Work to do:
[1] In the customer lifetime value text below, write out the passage starting at "The model here" and ending at "in your business.".
[2] According to the customer lifetime value text below, what CLV to CAC ratio do many businesses aim for?

--- START OF Text shown ---

The model here builds up in stages. Average order value times purchase frequency gives annual revenue. Your gross margin converts that into annual profit. Multiply by the average customer lifespan and you have gross lifetime value. Subtract the cost to acquire the customer to see the net figure that actually lands in your business.
Suppose a customer spends $75 an order, buys four times a year at a 60% margin, and stays for five years. That is $300 a year in revenue, $180 in annual profit, and $900 of gross lifetime value. If acquisition cost is $120, net value is $780 and the CLV to CAC ratio is a healthy 7.5 to 1.
CLV is an estimate built on averages, so revisit it as your data improves. Watch the CLV to CAC ratio when planning spend, and pair this with our other free calculators to model margins and growth together.
A common method multiplies average order value by purchase frequency to get annual revenue, applies the gross margin to get annual profit, then multiplies by the average customer lifespan in years. This calculator follows that approach and then subtracts acquisition cost to show net value.
Many businesses aim for a CLV to CAC ratio of about 3 to 1, meaning a customer is worth three times what it costs to acquire them. A ratio near 1 to 1 suggests you are spending too much to win customers, while a very high ratio can mean you are under investing in growth.
Gross profit is the more useful figure because it reflects the money left after the cost of goods sold. Using revenue alone overstates a customer's worth, especially for low margin products. This tool applies your gross margin so the result is profit based.
Raise average order value, encourage repeat purchases, improve retention to extend the lifespan, and protect margins. Even small gains in any of these inputs compound across the whole customer base.

--- END OF Text shown ---
--- START OF Stored rows ---

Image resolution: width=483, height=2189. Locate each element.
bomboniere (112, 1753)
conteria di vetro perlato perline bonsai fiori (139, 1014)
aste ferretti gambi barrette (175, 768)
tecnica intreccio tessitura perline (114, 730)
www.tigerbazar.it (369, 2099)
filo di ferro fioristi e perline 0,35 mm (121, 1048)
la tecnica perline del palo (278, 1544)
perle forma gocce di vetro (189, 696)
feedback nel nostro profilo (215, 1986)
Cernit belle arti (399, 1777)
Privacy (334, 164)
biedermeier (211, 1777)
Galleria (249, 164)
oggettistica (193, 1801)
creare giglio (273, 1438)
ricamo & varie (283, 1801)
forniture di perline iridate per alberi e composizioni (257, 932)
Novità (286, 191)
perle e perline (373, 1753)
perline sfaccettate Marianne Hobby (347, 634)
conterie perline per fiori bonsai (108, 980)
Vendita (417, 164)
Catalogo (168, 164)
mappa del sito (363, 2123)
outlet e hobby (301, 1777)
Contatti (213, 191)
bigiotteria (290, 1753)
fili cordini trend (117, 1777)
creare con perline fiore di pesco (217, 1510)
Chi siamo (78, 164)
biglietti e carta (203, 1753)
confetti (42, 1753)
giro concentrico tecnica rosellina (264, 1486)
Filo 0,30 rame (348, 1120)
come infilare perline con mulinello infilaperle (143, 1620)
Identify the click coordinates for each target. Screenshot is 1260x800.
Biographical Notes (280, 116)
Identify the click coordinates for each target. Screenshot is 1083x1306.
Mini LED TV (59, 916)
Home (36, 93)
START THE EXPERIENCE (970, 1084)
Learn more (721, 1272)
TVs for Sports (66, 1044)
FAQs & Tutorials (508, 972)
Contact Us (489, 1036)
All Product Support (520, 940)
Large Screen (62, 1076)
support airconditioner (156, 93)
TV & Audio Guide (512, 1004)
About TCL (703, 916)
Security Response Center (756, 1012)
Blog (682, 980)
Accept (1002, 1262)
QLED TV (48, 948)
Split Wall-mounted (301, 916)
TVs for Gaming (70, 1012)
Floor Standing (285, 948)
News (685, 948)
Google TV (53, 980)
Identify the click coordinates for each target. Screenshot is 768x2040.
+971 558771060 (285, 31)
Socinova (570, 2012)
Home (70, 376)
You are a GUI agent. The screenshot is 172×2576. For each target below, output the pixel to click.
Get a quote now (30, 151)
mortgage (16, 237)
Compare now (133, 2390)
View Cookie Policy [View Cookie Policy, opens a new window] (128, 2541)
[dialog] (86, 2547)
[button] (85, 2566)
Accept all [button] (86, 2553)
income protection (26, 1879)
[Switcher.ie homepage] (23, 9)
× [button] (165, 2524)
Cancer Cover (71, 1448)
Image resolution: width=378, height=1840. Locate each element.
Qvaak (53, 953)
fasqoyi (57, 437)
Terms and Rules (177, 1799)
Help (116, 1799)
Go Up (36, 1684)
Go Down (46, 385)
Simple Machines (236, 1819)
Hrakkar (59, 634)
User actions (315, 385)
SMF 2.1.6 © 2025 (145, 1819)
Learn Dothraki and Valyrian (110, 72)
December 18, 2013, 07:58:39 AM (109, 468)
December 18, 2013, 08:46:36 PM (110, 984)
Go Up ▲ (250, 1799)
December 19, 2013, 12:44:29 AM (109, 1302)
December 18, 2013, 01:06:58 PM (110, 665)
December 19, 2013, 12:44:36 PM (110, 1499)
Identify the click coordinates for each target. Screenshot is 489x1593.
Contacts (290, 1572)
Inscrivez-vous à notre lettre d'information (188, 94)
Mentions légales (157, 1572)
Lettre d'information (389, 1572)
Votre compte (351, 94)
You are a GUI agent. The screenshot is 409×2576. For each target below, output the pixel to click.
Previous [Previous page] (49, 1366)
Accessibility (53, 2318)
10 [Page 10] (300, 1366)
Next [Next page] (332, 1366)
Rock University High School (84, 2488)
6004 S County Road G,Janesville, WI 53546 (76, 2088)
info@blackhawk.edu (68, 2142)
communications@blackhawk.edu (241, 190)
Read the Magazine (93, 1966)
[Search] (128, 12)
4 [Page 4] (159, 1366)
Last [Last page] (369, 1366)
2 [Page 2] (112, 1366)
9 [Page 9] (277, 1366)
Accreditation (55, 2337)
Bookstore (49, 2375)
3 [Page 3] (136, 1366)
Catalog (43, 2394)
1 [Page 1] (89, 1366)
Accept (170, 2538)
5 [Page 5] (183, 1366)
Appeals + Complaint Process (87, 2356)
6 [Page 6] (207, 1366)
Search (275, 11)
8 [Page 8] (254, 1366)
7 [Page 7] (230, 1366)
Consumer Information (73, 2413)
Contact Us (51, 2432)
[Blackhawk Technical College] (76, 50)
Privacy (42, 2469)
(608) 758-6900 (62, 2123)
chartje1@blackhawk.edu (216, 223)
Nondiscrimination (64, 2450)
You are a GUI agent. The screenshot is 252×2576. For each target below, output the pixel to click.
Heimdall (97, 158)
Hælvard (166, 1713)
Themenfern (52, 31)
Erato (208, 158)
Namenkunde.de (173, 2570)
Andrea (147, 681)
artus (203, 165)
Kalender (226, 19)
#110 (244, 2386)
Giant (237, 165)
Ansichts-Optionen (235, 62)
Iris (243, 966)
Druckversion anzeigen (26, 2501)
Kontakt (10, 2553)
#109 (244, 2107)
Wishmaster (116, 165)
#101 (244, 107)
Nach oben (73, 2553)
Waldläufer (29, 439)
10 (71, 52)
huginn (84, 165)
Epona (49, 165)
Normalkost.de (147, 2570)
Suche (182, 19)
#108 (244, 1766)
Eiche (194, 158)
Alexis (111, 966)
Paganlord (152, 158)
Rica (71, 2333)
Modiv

--- END OF Stored rows ---

Task-by-task answers:
[1]
The model here builds up in stages. Average order value times purchase frequency gives annual revenue. Your gross margin converts that into annual profit. Multiply by the average customer lifespan and you have gross lifetime value. Subtract the cost to acquire the customer to see the net figure that actually lands in your business.

[2] About 3 to 1.